In [87]:
import geopandas as gpd
import pandas as pd

In [88]:
# read in shapefile as GeoDataFrame
shps_rec = gpd.read_file("../../datasets/gpkg_v0/catchment_data.geojson")
shps_don = gpd.read_file("../../datasets/gpkg_v1.2/catchment_data.geojson")

In [89]:
# get donor and receiver catchment IDs
donors = pd.read_csv('../data/all_attrs_donors.csv')['id'].to_list()
receivers = pd.read_csv('../data/all_attrs_receivers.csv')['id'].to_list()

In [90]:
# filter donors and receiver GeoDataFrames to those needed
shps_rec = shps_rec[shps_rec['id'].isin(receivers)]
shps_don = shps_don[shps_don['id'].isin(donors)]

In [91]:
# reindex the GeoDataFrames by order of ids in donors and receivers
shps_rec = shps_rec.set_index('id')
shps_rec = shps_rec.reindex(receivers)
shps_don = shps_don.set_index('id')
shps_don = shps_don.reindex(donors)

In [92]:
# reproject from geodetic coordinates to meters
shps_don = shps_don.to_crs(crs=3857)
shps_rec = shps_rec.to_crs(crs=3857)

In [93]:
# calculate centroids of donor and receiver catchments
cent_don = shps_don['geometry'].centroid
cent_rec = shps_rec['geometry'].centroid


In [94]:
# convert centroids from GeoSeries to GeoDataFrame
cent_don = gpd.GeoDataFrame(geometry=cent_don)
cent_rec = gpd.GeoDataFrame(geometry=cent_rec)

In [95]:
# calcualte distance between all receiver and donor centroids
def calculate_distances(row):
    return cent_don.distance(row.geometry)
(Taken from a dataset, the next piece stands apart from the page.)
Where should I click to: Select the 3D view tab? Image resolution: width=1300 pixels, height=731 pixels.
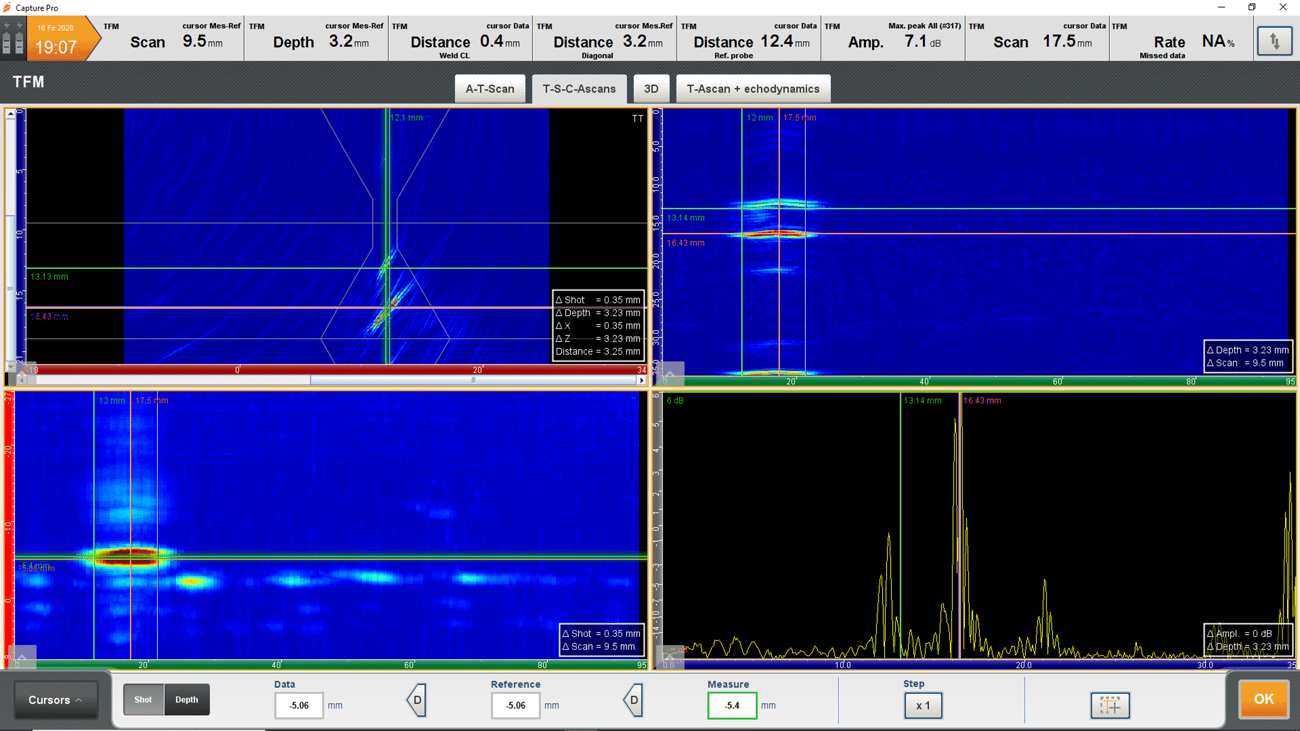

distances = cent_rec.apply(calculate_distances,axis=1)

In [96]:
# reset the columns and index of the distance matrix
distances.columns = donors
distances.index = receivers

In [97]:
distances = distances.div(1000)
distances = distances.astype(int)

## comparing the distances calculated in R and python

In [104]:
# distance computed in R
f1 = '../data/dist_spatial_donor_receiver_R.csv'
ds1 = pd.read_csv(f1,index_col=0)

# distance computed in Python
f2 = '../data/dist_spatial_donor_receiver.csv'
ds2 = pd.read_csv(f2,index_col=0)

In [None]:
# compute difference
ds2 = ds2.reindex(ds1.index)
ds2 = ds2[ds1.columns.to_list()]
df1 = ds1 - ds2
print(pd.DataFrame(df1.values.flatten()).describe())

In [106]:
# comparing a given cell
print(ds1.loc['cat-100','cat-12790'])
print(ds2.loc['cat-100','cat-12790'])

736
735